• 24/06/2021

“Il monito arriva dalla Uif, l'unità di informazioni finanziaria della Banca d'Italia che si occupa di operazioni sospette, sulla criminalità che ha approfittato e continua ad approfittare della pandemia per infiltrarsi nelle imprese, nelle amministrazioni locali e nelle comunità corrisponde in pieno a quanto diciamo da tempo. Giusto questa settimana è stata votata all’unanimità dalla Commissione Antimafia la mia relazione sul rischio di infiltrazioni mafiose in epoca Covid.

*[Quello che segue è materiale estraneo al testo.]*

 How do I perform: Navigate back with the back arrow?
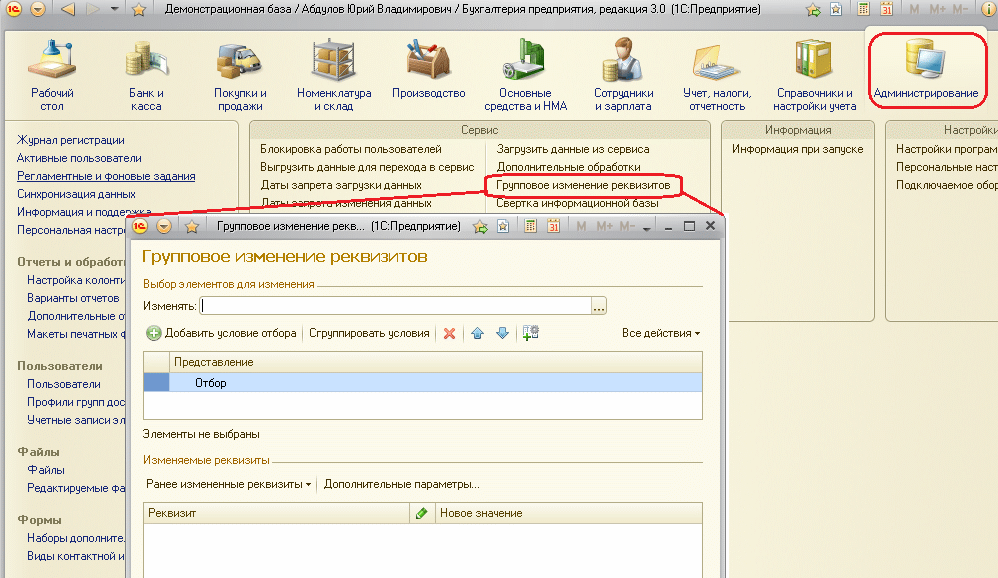click(x=66, y=9)
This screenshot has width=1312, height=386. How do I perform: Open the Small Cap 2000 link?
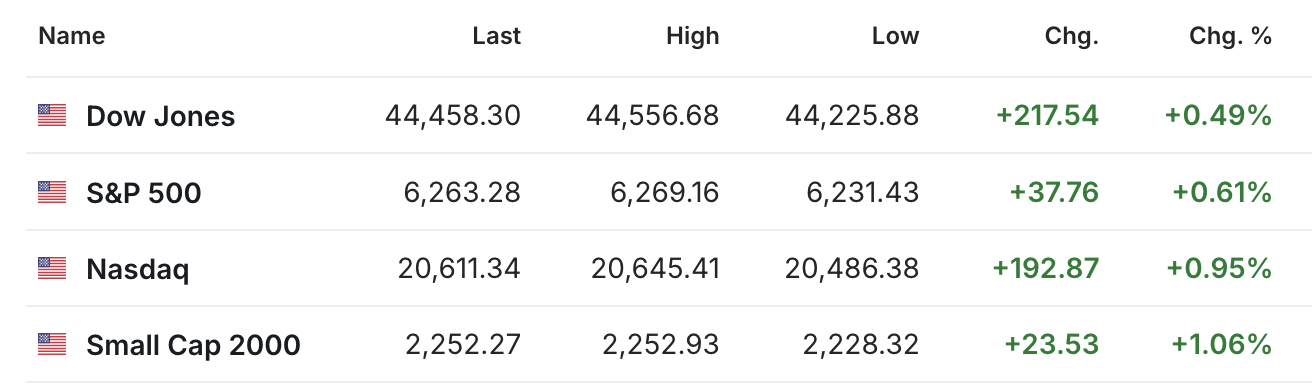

Questo rapporto dell'Uif e le parole del direttore Claudio Clemente confermano le analisi prodotte nel corso dell'anno dal Comitato che presiedo: le mafie hanno visto nell’emergenza legata alla pandemia un’opportunità e ora puntano ai fondi previsti dal PNRR. La Uif ha fatto un lavoro straordinario e importantissimo, sviluppando uno specifico indicatore sul rischio di infiltrazione delle imprese da parte della criminalità organizzata e offrendoci quindi dei dati ancora più netti su cui è necessario intervenire. Secondo la Uif nel 2020 il focus sulle operazioni legate al Covid ha portato a segnalazioni di oltre 2000 operazioni per 8,3 miliardi di euro. Sono state riscontrate opacità sia durante l’emergenza sanitaria (per assicurarsi mascherine e materiale sanitario), che nell’accaparramento di prestiti garantiti o a fondo perduto destinati alle imprese. Clemente segnala inoltre chiaramente come ‘la debolezza finanziaria di famiglie e imprese accresce il rischio di usura, anche come strumento per l'infiltrazione della criminalità` organizzata nelle aziende’. Come ho più volte detto la lotta alle disuguaglianze e all'ingiustizia sociale con un contrasto deciso a ogni forma di mafia e di illegalità sono fondamentali per una ripresa sana e senza storture. Il nostro impegno a fare da pungolo al governo su questo sarà costante”. 

Lo ha detto in una nota il parlamentare del Partito Democratico Paolo Lattanzio, membro della commissione Parlamentare Antimafia e presidente del Comitato Infiltrazioni mafiose durante l'emergenza sanitaria covid 19.